Requirement ::
Arrange the items from the line containing "Open 更改设置 in the sidebar" through the end of the items, both ends included, as a JSON list of strings with one string per line and blank lines omitted. Leave the pictures out of the list.

* begin Data lines *

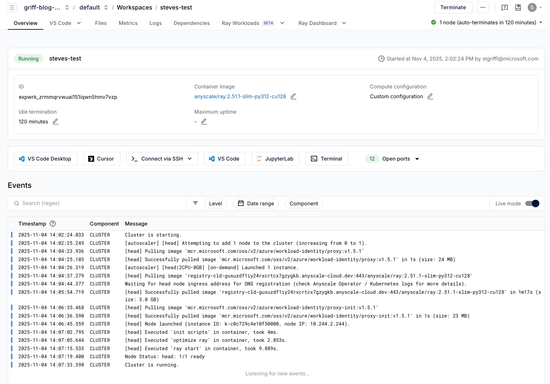Edit idle termination pencil icon

(56, 122)
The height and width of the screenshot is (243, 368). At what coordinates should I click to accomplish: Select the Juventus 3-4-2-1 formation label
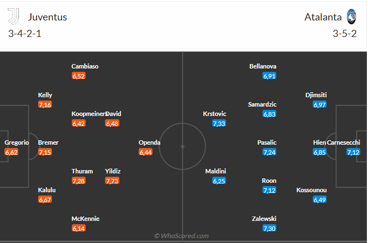coord(25,33)
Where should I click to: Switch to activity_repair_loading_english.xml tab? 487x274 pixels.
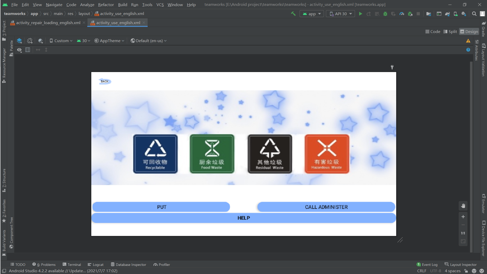pos(48,23)
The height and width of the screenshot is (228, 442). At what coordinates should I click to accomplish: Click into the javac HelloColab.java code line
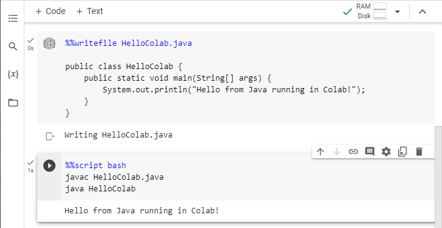click(115, 177)
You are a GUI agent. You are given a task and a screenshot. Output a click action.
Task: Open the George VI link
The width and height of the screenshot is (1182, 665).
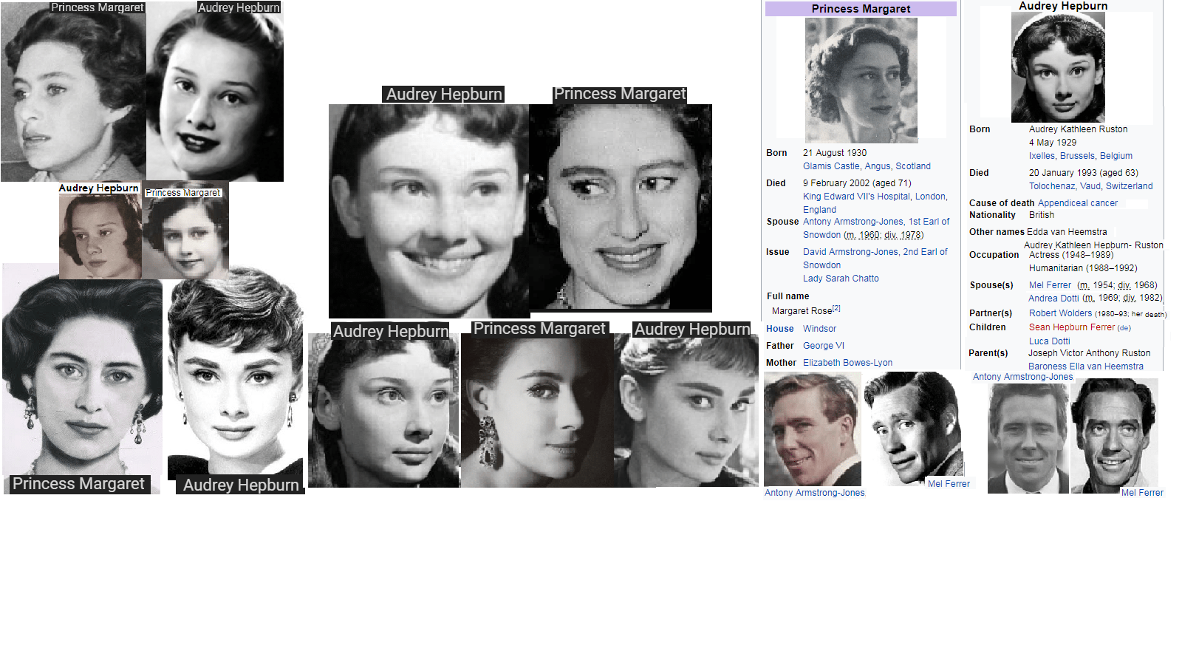(823, 346)
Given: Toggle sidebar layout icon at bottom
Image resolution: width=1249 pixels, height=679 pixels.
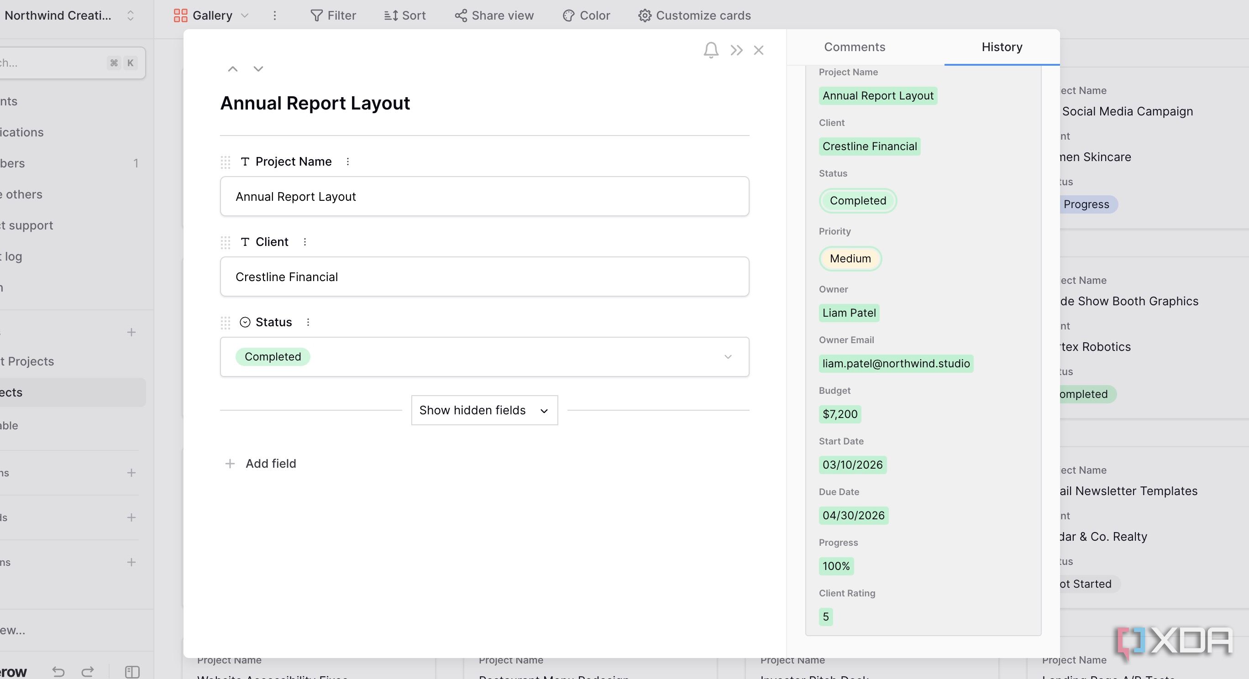Looking at the screenshot, I should click(x=132, y=672).
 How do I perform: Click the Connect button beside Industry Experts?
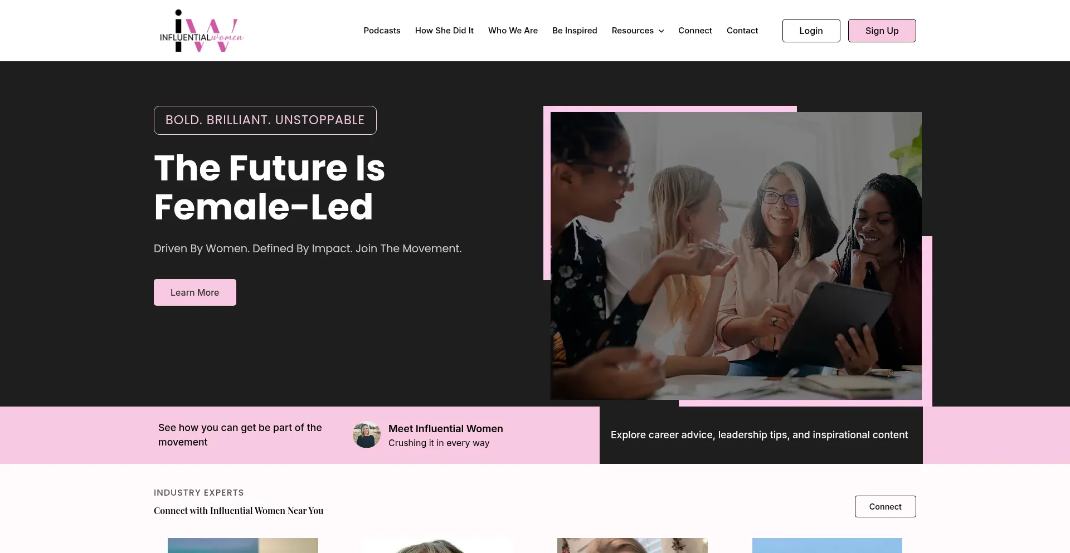point(885,507)
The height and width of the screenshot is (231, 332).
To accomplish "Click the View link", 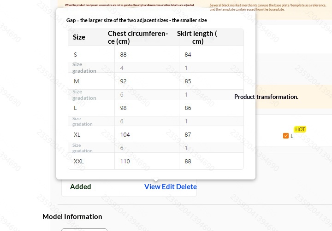I will click(x=152, y=187).
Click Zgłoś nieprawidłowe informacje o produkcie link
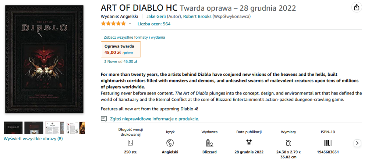Screen dimensions: 368x163 (155, 119)
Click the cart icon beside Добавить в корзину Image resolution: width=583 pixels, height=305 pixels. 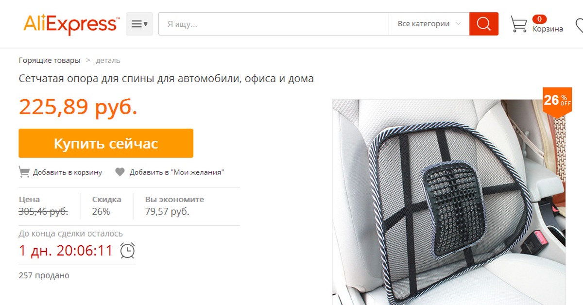(24, 172)
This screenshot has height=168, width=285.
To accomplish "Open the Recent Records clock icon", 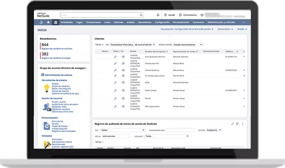I will point(41,22).
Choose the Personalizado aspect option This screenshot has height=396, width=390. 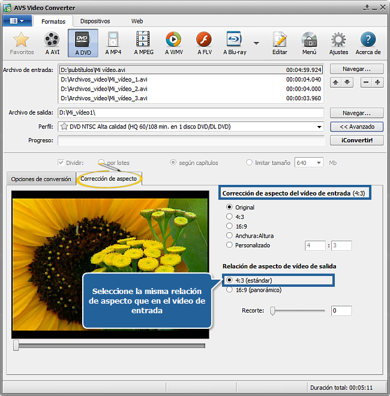229,245
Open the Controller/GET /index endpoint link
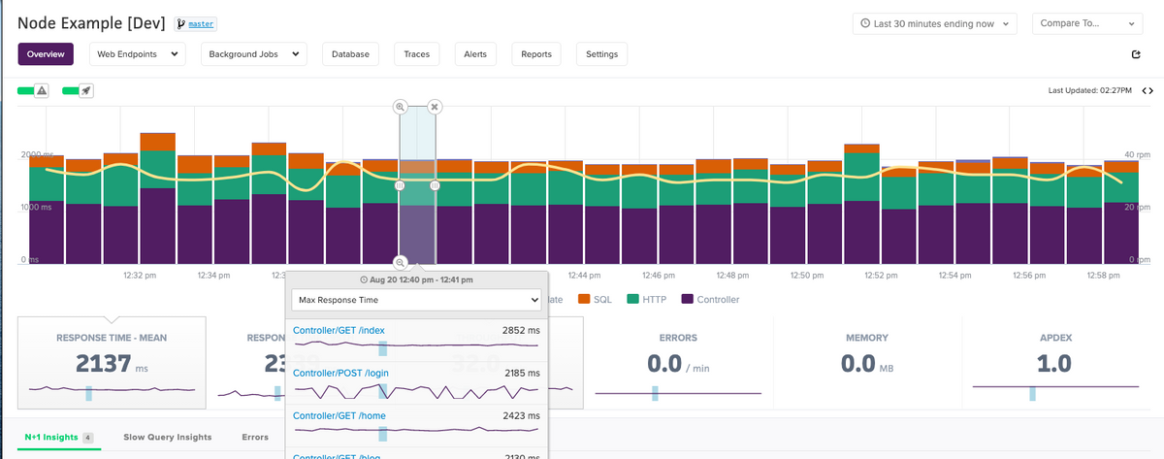Screen dimensions: 1164x459 (x=337, y=330)
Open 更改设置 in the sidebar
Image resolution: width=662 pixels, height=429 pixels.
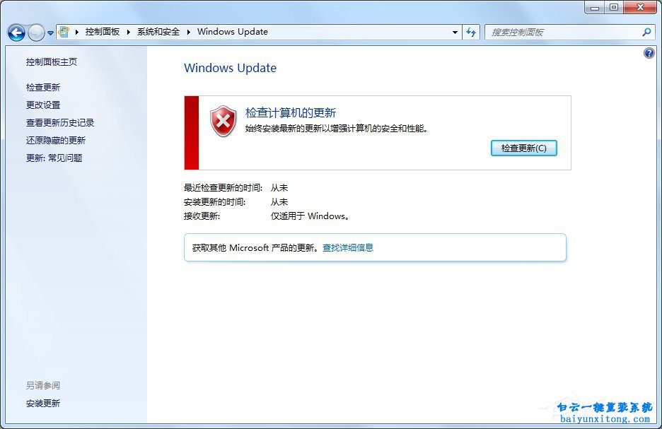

* end Data lines *

Answer ::
[
  "Open 更改设置 in the sidebar",
  "Image resolution: width=662 pixels, height=429 pixels."
]